Exercise objective: Filter these entries so that only lines with the word "computer" remain.
*** Extracted data ***
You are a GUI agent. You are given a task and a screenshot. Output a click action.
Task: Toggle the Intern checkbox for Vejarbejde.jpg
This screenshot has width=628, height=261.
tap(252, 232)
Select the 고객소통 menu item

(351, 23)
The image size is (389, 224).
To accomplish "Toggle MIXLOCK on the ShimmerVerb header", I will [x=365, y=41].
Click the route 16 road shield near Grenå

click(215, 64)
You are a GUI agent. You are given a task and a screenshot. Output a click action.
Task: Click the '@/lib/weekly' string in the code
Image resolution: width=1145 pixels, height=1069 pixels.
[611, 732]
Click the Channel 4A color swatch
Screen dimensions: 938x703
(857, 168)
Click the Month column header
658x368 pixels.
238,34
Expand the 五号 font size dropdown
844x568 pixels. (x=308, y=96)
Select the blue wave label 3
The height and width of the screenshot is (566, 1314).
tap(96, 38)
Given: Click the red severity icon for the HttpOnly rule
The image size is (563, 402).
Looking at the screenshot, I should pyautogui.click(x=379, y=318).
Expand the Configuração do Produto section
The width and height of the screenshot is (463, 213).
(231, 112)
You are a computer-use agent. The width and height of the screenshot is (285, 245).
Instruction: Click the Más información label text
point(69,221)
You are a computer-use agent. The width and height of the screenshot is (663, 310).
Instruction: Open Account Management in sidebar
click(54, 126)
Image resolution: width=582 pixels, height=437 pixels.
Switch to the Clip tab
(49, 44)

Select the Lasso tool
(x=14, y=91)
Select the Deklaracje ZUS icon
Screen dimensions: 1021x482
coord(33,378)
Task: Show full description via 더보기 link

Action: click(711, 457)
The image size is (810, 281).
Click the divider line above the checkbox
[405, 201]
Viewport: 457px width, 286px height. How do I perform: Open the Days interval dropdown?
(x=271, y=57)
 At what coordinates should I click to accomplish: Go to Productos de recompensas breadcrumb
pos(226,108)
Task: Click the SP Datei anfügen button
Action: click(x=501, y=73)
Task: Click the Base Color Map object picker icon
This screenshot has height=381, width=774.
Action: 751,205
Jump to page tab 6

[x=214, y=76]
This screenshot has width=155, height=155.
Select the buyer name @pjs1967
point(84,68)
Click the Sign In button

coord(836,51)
***
Result for this task:
You are a computer-use agent. The width and height of the screenshot is (285, 245).
You are a computer-use agent. The width and height of the screenshot is (663, 310).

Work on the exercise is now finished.